Entretanto, os grandes players financeiros internacionais, encabeçados pelos cinco megabancos dominantes dos EUA (Goldman Sachs, Bear Stearns, JP Morgan Chase, Citigroup e Bank of America), assestam as suas baterias contra os peões mais débeis da Europa, evidentemente, cientes da inexistente coesão nas políticas econômicas e financeiras e da escassa disposição europeia para confrontar os especuladores.
Diante desse quadro, se coloca com força a necessidade de se empregarem os títulos europeus, os Eurobonds, como medida defensiva e de recuperação da economia. Está na mesa uma interessante proposta do ministro da Fazenda italiano Giulio Tremonti e do presidente do Eurogroup Jean-Claude Juncker, para a emissão de “eurotítulos” para substituir títulos de dívida pública dos países da União Europeia (UE) em quantidade não superior a 40% do seu PIB. A intenção não é criar novas dívidas, mas proporcionar um escudo mais robusto para os países europeus empenhados em políticas de saneamento das suas contas públicas. Ao contrário dos que temem um afrouxamento da disciplina orçamentária nos estados mais endividados, estes estariam em condições de operar com maior segurança e continuidade na execução de políticas corretivas.
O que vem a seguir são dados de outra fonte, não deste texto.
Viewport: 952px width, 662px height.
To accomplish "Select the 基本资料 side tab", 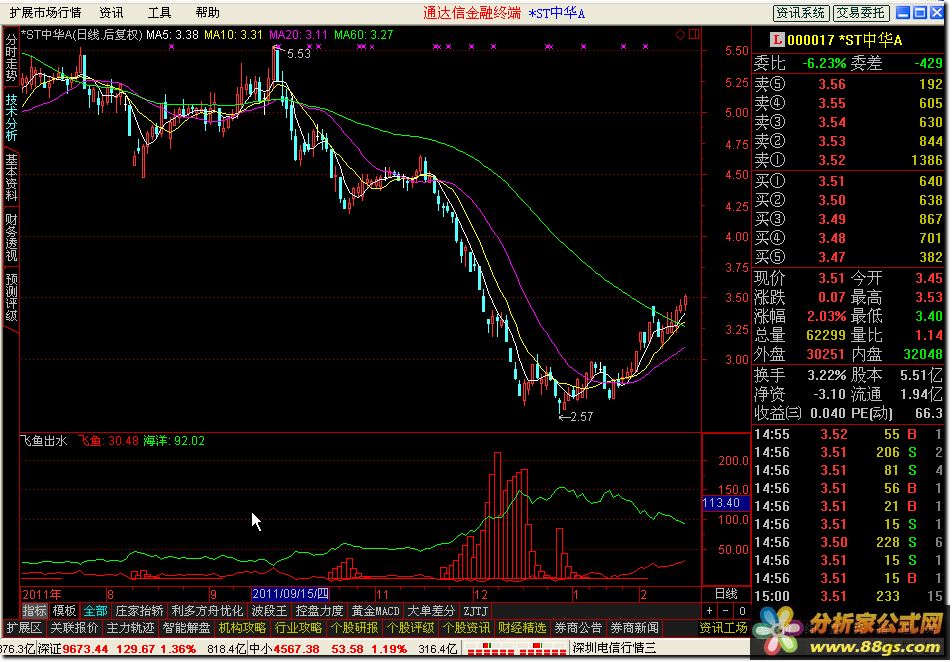I will pos(11,177).
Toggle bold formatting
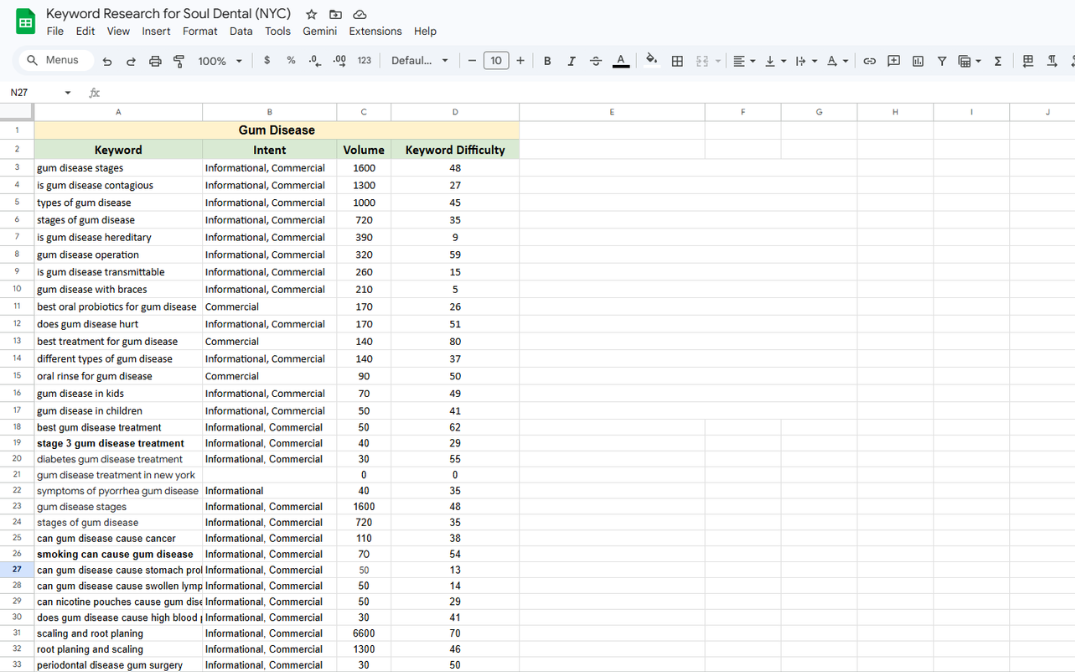Viewport: 1075px width, 672px height. tap(547, 61)
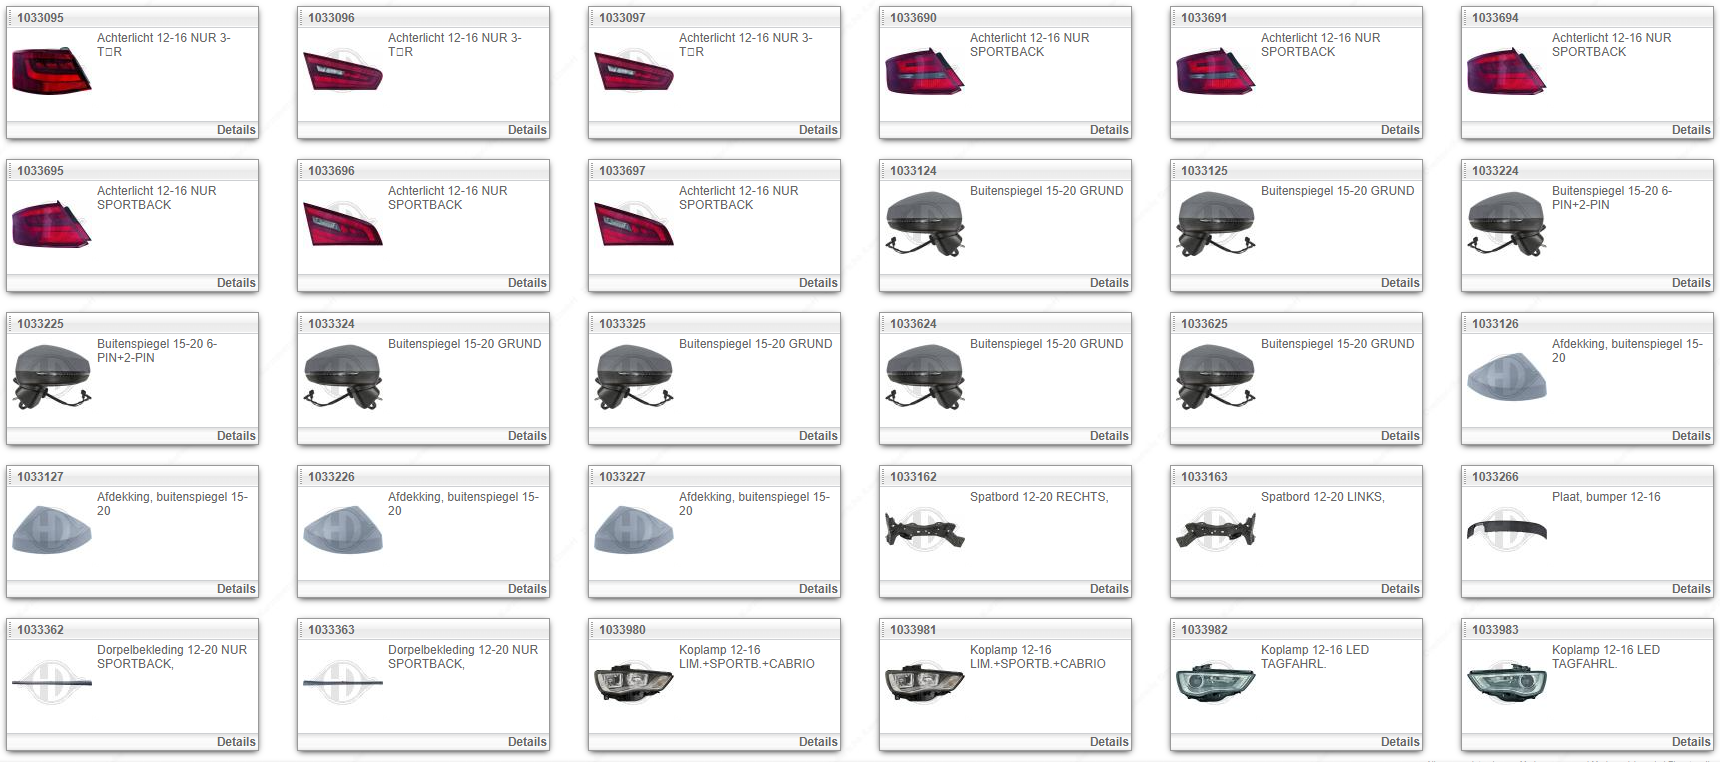The height and width of the screenshot is (762, 1720).
Task: Open Details for Koplamp LED 1033982
Action: [1399, 742]
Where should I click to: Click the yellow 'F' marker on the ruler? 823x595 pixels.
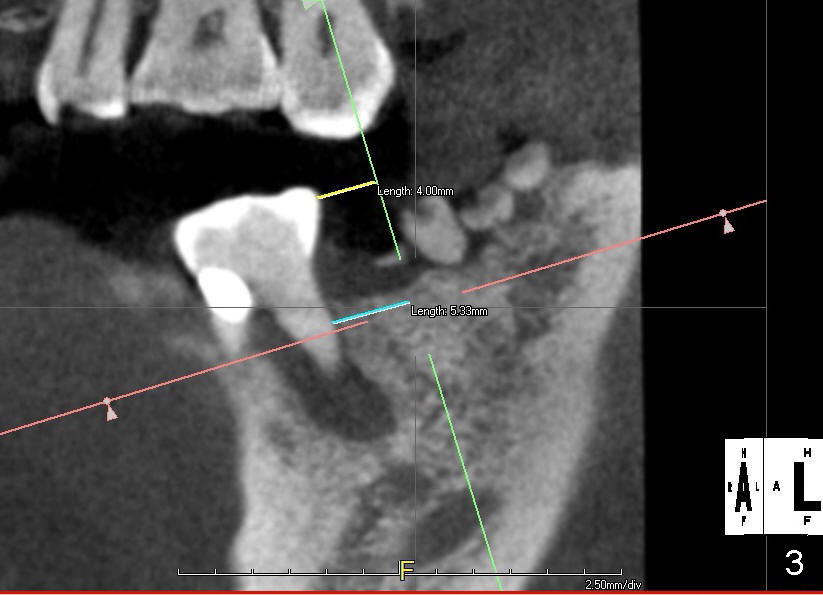tap(406, 571)
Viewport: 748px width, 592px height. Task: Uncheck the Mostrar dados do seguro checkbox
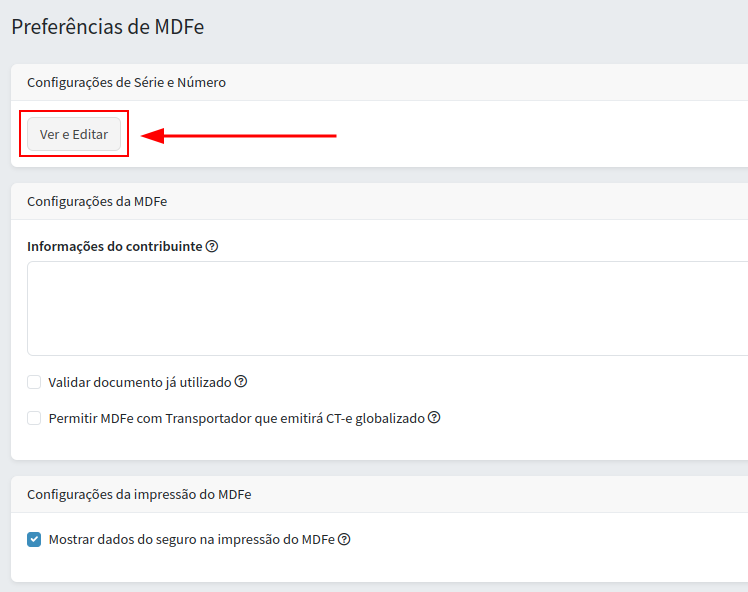(x=34, y=540)
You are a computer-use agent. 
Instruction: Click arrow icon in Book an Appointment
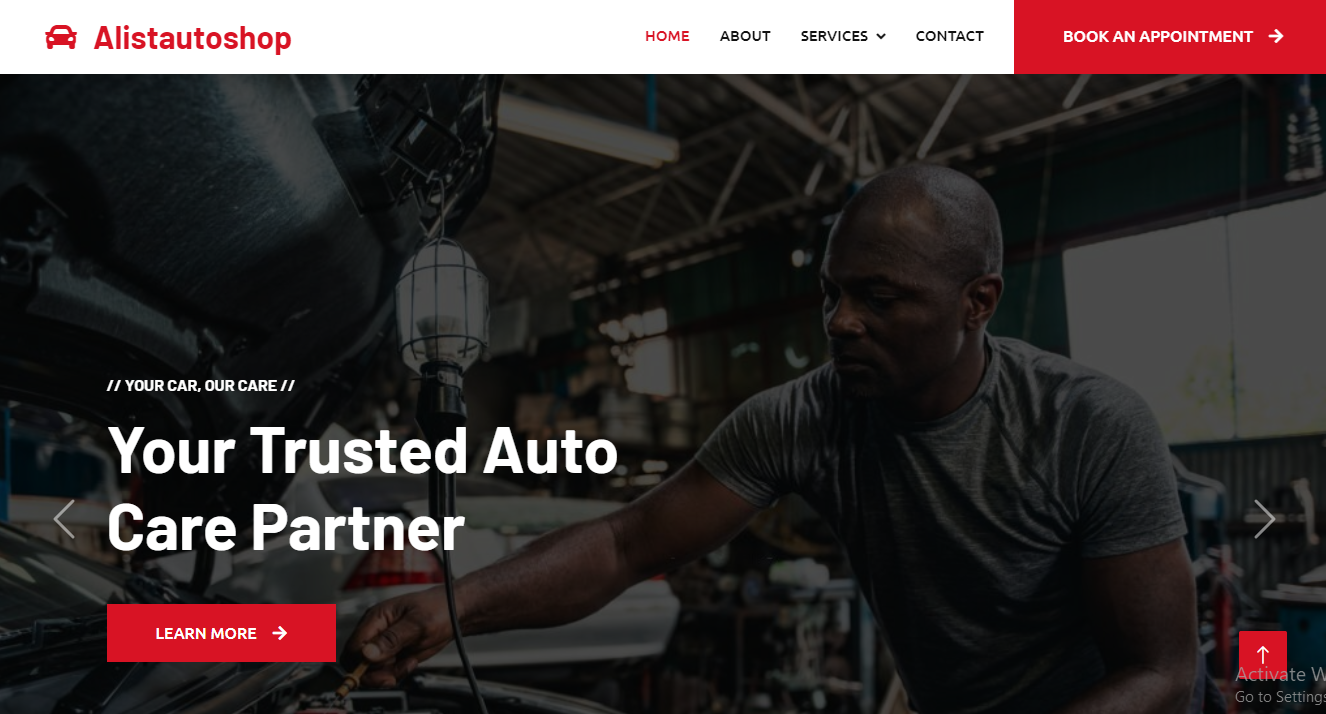[x=1276, y=36]
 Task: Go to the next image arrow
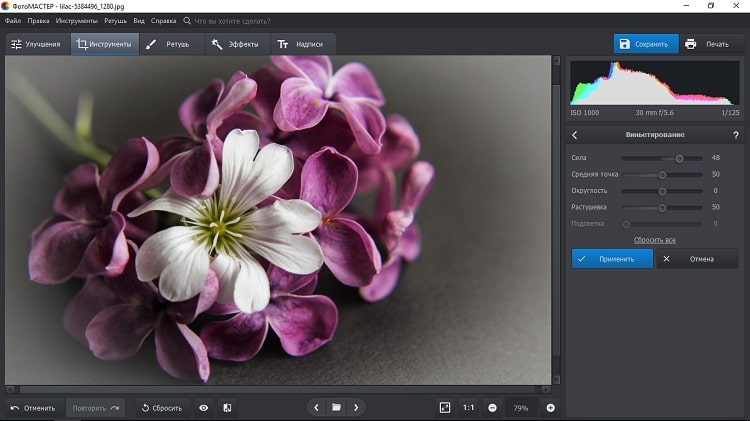coord(356,408)
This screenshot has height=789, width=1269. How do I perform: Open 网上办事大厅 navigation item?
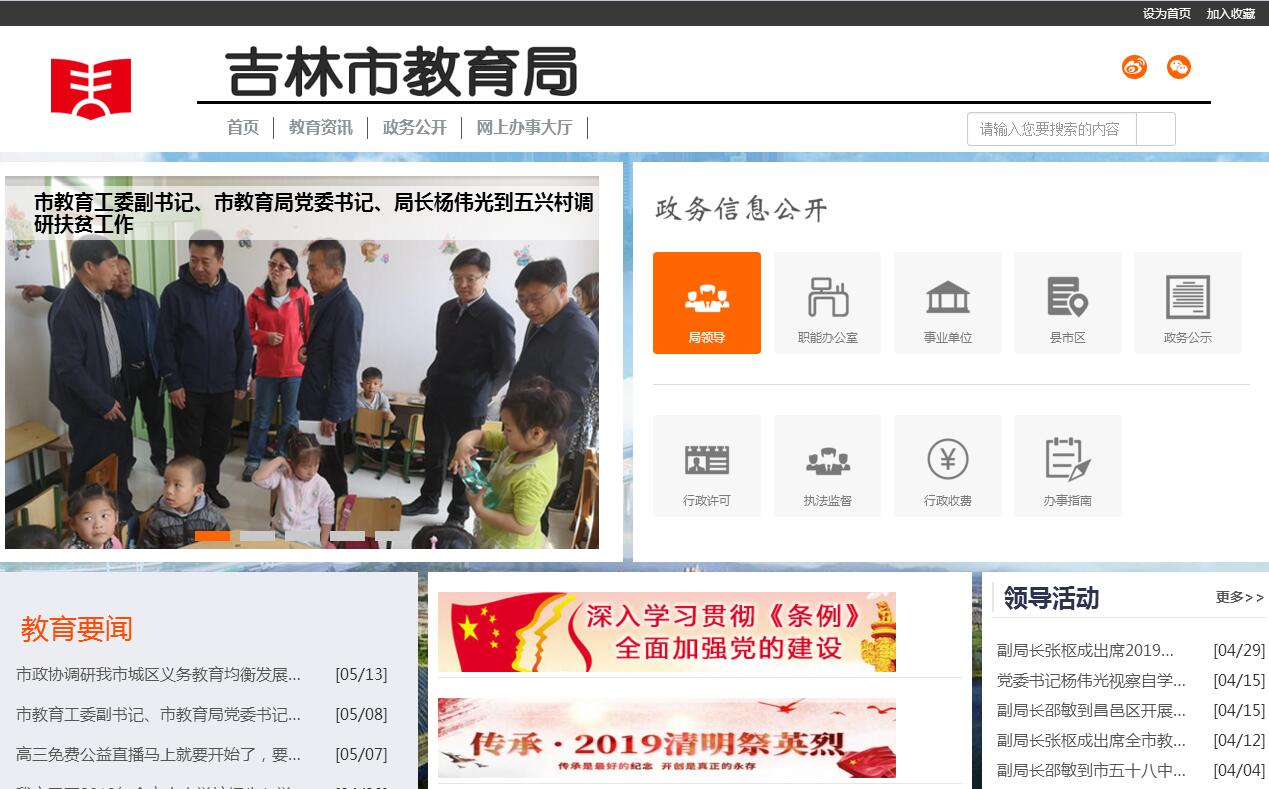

A própria Alemanha, que não é totalmente favorável aos Eurobonds, teria a vantagem de reduzir a sua quota no fundo de resgate, o que favoreceria, inclusive, os bancos alemães expostos aos riscos dos títulos da Grécia, Irlanda, Portugal e Espanha, em cerca de 520 bilhões de dólares. Por outro lado, entre os opositores dos Eurobonds encontram-se os mais suspeitos defensores da “afrouxamento quantitativo” do Banco Central Europeu (BCE), que, com suas maciças injeções de liquidez, pavimenta a velha estrada monetária que tem beneficiado o sistema bancário internacional em sua presente forma, ao mesmo tempo em que alimenta uma tendência inflacionária.
Vale lembrar que, em 1993, o então presidente do Conselho Europeu Jacques Delors propugnava a adoção de “Union Bonds” europeus, para financiar a produção de riquezas reais e a criação de empregos por meio da construção de grandes projetos de infraestrutura e de inovações tecnológicas em transportes, comunicações, energia, pesquisas etc.
Os Eurobonds são duas faces de uma mesma moeda, que protege contra a especulação e fomenta o crescimento econômico, para ajudar a UE a sair do impasse perigoso no qual se encontra (e a mesma ideia pode ser vantajosamente aplicada em todo o mundo).